There are no such guarantees. Social pressure on their brand did not stop
Enron or Madoff from committing fraud. Nor did it stop millions of others from
committing various crimes, atrocities, and other unethical acts throughout
history.

In the realm of email providers, the case of Hushmail[1] serves as an
instructive example.

Hushmail is an email provider that provides a service similar to ProtonMail,
but:

 _" Developments in November 2007 led to doubts, amongst security-conscious
users, about Hushmail's security, specifically, concern over a backdoor. The
issue originated with the non-Java version of the Hush system. It performed
the encrypt/decrypt steps on Hush's servers, and then used SSL to transmit the
data to the user.

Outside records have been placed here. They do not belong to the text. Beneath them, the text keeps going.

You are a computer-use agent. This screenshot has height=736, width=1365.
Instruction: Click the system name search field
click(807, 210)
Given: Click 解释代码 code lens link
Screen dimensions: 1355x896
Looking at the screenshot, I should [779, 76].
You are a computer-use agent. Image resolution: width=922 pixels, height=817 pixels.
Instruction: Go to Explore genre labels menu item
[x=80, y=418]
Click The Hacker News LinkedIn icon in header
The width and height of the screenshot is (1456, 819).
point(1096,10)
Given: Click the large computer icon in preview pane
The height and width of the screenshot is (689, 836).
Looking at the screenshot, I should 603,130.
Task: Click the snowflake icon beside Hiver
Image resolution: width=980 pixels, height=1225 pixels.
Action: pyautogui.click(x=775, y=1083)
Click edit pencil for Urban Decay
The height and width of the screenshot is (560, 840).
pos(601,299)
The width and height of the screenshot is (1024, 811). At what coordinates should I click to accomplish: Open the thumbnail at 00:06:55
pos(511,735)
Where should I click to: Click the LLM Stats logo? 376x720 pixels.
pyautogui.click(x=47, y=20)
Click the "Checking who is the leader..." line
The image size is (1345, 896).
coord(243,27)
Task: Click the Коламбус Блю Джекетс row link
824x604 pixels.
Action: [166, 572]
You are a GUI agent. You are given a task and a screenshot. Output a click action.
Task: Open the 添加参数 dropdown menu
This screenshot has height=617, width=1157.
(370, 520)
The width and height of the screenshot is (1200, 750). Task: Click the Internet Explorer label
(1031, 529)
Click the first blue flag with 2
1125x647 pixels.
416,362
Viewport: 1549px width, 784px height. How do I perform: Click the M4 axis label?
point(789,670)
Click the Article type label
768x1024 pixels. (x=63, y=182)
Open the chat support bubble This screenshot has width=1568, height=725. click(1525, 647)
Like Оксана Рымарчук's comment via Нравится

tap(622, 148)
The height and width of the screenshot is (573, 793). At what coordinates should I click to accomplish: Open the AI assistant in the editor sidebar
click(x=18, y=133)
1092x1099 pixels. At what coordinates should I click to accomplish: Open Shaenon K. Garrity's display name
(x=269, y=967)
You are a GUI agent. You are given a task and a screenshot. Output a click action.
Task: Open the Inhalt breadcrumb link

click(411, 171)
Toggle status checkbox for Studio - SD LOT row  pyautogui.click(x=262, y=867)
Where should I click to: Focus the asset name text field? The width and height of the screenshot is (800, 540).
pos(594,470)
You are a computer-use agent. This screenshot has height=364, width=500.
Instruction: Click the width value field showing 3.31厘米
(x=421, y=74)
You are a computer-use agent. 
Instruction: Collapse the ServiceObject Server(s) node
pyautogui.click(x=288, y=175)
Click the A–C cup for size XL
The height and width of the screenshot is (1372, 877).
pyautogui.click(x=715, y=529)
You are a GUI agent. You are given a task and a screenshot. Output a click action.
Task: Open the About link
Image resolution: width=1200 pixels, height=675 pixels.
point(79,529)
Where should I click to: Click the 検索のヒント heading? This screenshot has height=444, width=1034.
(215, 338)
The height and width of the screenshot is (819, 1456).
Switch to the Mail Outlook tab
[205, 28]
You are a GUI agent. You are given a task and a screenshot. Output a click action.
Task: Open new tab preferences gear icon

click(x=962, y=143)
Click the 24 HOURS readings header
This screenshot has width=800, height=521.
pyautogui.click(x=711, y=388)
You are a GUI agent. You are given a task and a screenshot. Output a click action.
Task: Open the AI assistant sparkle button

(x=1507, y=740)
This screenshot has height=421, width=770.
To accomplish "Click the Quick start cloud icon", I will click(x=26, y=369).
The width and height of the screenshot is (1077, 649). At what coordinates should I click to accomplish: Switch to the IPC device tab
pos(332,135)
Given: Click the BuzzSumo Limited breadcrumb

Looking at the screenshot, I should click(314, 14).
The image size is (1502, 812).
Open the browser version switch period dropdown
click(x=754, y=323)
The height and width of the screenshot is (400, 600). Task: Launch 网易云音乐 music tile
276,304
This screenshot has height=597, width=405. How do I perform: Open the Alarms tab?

The data is available as cleartext during this small window
of time; the passphrase can be captured at this point, facilitating the
decryption of all stored messages and future messages using this passphrase.
Hushmail stated that the Java version is also vulnerable, in that they may be
compelled to deliver a compromised java applet to a user."_

and

 _" Hushmail supplied cleartext copies of private email messages associated
with several addresses at the request of law enforcement agencies under a
Mutual Legal Assistance Treaty with the United States.; e.g. in the case of
United States v. Stumbo. In addition, the contents of emails between Hushmail
addresses were analyzed, and 12 CDs were supplied to U.S. authorities."_

Incidentally, despite all this, and what you'd expect to be "damage to their
brand", Hushmail is still around, and I'd expect many of their users have
never even heard of any of this.

[1] -
[https://en.wikipedia.org/wiki/Hushmail#Compromises_to_email_...](https://en.wikipedia.org/wiki/Hushmail#Compromises_to_email_privacy)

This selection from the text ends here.